--- RECORDS PROVIDED Enclosed Below ---

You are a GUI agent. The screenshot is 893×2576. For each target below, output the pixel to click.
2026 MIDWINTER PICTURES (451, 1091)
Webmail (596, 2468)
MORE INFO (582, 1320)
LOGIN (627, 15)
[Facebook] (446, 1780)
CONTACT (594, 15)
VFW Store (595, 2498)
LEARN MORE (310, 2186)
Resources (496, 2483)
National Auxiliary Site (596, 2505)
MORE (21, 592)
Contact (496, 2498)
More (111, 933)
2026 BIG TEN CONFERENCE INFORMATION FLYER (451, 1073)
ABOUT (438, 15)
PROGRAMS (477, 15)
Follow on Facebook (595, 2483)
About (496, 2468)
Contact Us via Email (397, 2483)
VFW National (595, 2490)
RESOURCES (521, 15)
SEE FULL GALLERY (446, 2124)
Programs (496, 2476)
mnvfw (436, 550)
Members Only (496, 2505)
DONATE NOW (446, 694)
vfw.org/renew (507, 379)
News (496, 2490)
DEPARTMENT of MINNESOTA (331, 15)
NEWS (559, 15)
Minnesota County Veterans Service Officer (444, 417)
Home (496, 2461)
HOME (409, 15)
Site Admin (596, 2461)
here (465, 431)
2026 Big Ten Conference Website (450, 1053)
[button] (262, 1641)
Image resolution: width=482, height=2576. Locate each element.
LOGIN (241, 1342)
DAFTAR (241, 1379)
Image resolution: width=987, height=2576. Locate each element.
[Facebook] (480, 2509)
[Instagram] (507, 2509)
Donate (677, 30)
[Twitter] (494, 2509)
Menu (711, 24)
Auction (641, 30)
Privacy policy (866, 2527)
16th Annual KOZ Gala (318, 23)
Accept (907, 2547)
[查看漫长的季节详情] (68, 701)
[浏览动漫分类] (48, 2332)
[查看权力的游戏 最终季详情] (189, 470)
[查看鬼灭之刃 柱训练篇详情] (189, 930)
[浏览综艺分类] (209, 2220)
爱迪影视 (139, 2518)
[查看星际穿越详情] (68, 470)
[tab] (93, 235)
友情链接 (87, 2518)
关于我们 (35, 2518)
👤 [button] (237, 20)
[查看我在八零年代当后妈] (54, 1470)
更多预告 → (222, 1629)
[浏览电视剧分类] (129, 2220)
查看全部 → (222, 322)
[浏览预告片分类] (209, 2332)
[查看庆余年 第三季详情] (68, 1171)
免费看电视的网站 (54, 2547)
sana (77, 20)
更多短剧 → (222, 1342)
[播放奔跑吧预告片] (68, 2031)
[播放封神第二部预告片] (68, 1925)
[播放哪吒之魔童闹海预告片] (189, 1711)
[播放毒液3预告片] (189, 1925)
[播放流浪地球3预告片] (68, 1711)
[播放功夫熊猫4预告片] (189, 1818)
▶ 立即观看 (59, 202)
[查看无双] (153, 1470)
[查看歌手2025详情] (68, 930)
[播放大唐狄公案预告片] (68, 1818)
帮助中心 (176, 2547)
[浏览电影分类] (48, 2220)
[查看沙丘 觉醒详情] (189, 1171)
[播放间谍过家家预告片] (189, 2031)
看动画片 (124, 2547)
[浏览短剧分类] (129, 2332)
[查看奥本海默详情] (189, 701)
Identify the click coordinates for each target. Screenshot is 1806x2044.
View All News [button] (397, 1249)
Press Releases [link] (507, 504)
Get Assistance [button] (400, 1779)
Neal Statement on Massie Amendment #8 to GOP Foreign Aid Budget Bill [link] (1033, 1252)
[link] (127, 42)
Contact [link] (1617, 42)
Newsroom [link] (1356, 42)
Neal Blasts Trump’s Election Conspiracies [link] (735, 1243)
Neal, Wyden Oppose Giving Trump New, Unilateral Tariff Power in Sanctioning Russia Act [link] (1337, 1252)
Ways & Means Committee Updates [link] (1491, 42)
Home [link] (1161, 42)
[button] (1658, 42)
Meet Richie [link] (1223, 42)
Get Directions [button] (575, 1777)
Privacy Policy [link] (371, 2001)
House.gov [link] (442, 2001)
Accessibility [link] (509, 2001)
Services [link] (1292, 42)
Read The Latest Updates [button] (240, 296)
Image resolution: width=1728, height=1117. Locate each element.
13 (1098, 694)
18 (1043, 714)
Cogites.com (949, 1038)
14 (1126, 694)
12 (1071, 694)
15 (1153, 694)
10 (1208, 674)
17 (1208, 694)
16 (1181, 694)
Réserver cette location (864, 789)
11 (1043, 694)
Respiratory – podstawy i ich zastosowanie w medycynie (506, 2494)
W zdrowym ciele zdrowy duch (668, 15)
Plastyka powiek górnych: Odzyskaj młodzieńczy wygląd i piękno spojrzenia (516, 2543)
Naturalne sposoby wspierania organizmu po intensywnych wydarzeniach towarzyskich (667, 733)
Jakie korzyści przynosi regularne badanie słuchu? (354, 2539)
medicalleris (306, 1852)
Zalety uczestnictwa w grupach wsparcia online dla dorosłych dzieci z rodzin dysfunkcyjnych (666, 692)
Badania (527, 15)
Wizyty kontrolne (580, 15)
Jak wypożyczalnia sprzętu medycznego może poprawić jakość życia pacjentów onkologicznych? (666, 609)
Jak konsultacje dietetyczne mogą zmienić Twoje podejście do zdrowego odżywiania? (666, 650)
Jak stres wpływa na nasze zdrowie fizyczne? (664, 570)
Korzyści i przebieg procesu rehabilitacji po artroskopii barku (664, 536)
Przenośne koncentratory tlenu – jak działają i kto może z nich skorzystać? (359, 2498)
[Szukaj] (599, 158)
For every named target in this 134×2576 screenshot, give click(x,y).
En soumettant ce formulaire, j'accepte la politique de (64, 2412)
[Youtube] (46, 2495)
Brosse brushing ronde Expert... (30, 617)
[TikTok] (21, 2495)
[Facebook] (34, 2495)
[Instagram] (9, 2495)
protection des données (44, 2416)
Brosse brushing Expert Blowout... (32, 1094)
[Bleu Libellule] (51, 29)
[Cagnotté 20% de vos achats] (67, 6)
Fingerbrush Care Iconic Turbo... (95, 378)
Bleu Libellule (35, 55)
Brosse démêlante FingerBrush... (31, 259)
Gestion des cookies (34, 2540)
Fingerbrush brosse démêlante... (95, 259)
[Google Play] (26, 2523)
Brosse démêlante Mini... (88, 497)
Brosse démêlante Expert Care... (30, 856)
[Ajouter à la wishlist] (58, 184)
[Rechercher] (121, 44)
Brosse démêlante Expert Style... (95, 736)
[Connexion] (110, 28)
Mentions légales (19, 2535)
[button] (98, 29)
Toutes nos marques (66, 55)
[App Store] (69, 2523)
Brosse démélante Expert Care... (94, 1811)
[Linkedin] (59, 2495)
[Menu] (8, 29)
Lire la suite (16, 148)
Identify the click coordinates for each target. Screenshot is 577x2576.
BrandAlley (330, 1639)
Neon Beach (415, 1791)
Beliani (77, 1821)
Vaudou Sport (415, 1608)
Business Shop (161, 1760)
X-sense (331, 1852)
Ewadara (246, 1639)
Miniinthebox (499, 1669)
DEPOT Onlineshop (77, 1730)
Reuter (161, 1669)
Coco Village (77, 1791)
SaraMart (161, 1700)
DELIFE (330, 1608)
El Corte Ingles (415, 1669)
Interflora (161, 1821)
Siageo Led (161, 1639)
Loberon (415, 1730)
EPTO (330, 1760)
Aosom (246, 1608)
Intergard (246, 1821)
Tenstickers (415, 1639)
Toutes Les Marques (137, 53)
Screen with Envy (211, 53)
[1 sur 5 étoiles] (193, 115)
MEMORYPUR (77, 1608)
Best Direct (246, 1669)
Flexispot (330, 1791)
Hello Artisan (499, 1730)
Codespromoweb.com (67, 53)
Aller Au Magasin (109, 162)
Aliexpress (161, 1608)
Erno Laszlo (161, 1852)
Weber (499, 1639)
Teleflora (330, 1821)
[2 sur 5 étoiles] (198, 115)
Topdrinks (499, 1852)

--- End of Enclosed RECORDS PROVIDED ---

### WHAT IS NEEDED
Stop at the line containing "Menu (711, 24)". Please print exactly every line before it from the start of the records, plus that line itself, and nothing else.

### SOLUTION FOR THIS TASK
You are a GUI agent. The screenshot is 893×2576. For each target below, output the pixel to click.
2026 MIDWINTER PICTURES (451, 1091)
Webmail (596, 2468)
MORE INFO (582, 1320)
LOGIN (627, 15)
[Facebook] (446, 1780)
CONTACT (594, 15)
VFW Store (595, 2498)
LEARN MORE (310, 2186)
Resources (496, 2483)
National Auxiliary Site (596, 2505)
MORE (21, 592)
Contact (496, 2498)
More (111, 933)
2026 BIG TEN CONFERENCE INFORMATION FLYER (451, 1073)
ABOUT (438, 15)
PROGRAMS (477, 15)
Follow on Facebook (595, 2483)
About (496, 2468)
Contact Us via Email (397, 2483)
VFW National (595, 2490)
RESOURCES (521, 15)
SEE FULL GALLERY (446, 2124)
Programs (496, 2476)
mnvfw (436, 550)
Members Only (496, 2505)
DONATE NOW (446, 694)
vfw.org/renew (507, 379)
News (496, 2490)
DEPARTMENT of MINNESOTA (331, 15)
NEWS (559, 15)
Minnesota County Veterans Service Officer (444, 417)
Home (496, 2461)
HOME (409, 15)
Site Admin (596, 2461)
here (465, 431)
2026 Big Ten Conference Website (450, 1053)
[button] (262, 1641)
Image resolution: width=482, height=2576. Locate each element.
LOGIN (241, 1342)
DAFTAR (241, 1379)
Image resolution: width=987, height=2576. Locate each element.
[Facebook] (480, 2509)
[Instagram] (507, 2509)
Donate (677, 30)
[Twitter] (494, 2509)
Menu (711, 24)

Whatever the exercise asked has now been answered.